## TASK GOAL
Please set down, word for word, each line from the one containing "This screenshot has" through the final line of the records below, both included, and nothing else.

Dataset entries:
◇ ◇ ◇ ◇ ◇
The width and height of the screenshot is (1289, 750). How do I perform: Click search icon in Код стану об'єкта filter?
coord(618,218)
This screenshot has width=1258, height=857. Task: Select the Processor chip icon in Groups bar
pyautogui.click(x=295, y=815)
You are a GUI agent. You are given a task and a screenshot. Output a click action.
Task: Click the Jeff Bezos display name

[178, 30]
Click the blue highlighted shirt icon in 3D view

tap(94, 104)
◇ ◇ ◇ ◇ ◇
## EXERCISE RESULT
This screenshot has width=1258, height=857. Task: Select the Processor chip icon in Groups bar
pyautogui.click(x=295, y=815)
You are a GUI agent. You are given a task and a screenshot. Output a click action.
Task: Click the Jeff Bezos display name

[178, 30]
Click the blue highlighted shirt icon in 3D view

tap(94, 104)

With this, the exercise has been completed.